Discontinuity of care at hospital discharge---can the discharge summary close the gap?

Communication between hospitalists and primary physicians at discharge is notoriously poor. Discharge summaries, which are supposed to address this problem, tend to be lacking in useful information and timeliness.

So what’s the most effective discharge summary? Discussants in a recent article in ACP Hospitalist seemed to agree that a uniform template is best, containing these key elements:

Problem that led to hospitalization
Key findings and test results
Final diagnoses (primary and secondary)
Brief hospital course
Condition at discharge
Discharge destination
Medications at discharge
Follow-up appointments and proposed management plan
Anticipated problems and suggested interventions
Pending laboratory work and tests
Recommendations of subspecialty consultants
Documentation of patient education
Name and 24-hour phone number for hospital physician records.

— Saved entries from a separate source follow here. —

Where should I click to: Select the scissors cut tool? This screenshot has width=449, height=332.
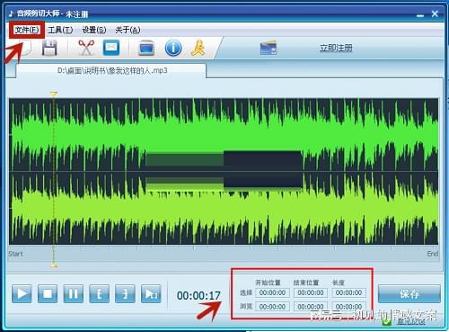pyautogui.click(x=86, y=48)
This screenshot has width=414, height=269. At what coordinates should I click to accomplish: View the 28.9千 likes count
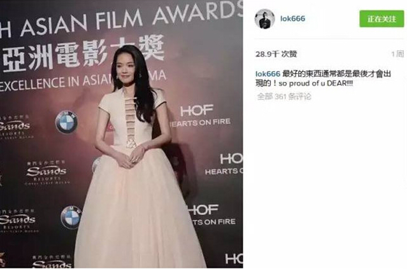[x=276, y=54]
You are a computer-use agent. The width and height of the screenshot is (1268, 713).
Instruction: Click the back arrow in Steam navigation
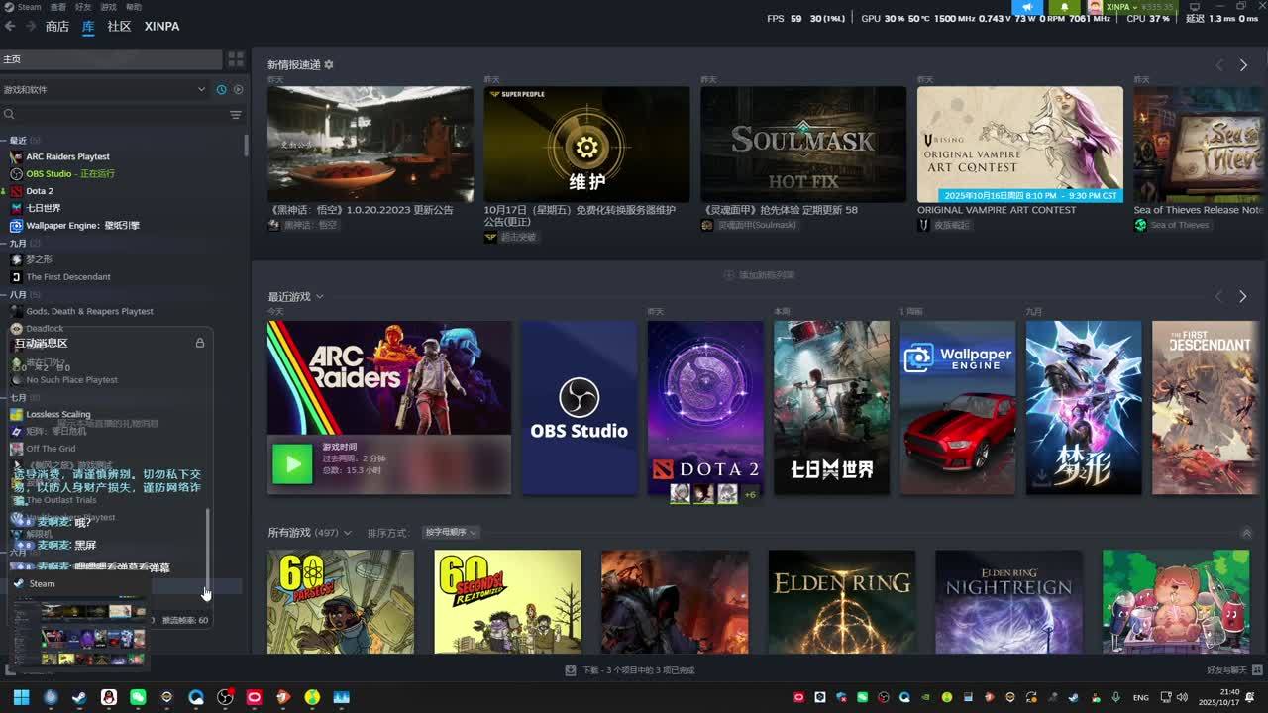point(10,27)
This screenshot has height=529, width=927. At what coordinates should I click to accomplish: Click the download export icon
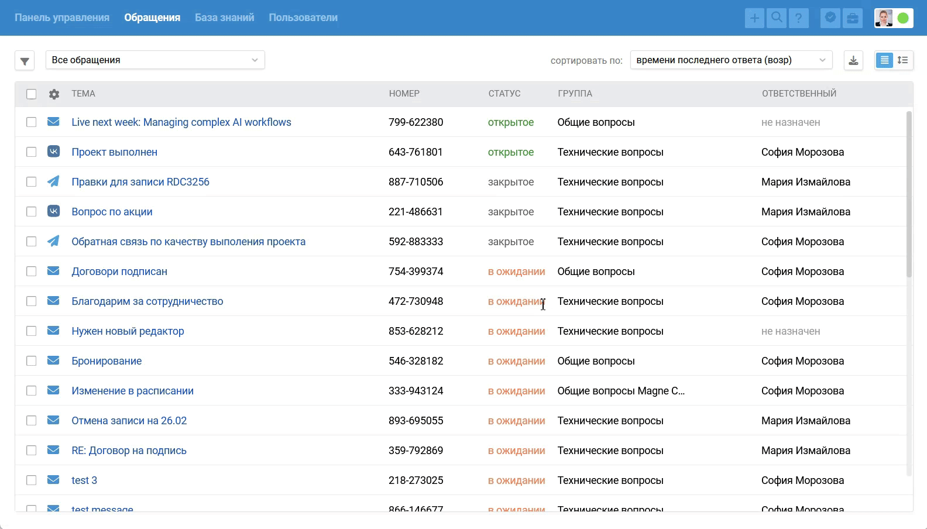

One advantage of the electronic medical record, which generates this type of summary, is speed. You can create the summary on the spot with a few clicks, and if the PCP is not in your network you can give the patient a printed copy to take to the follow up appointment.

A part of me longs for the days of the old fashioned narrative summary. It told the patient’s story as well as what the doctors were actually thinking (or whether they were thinking at all).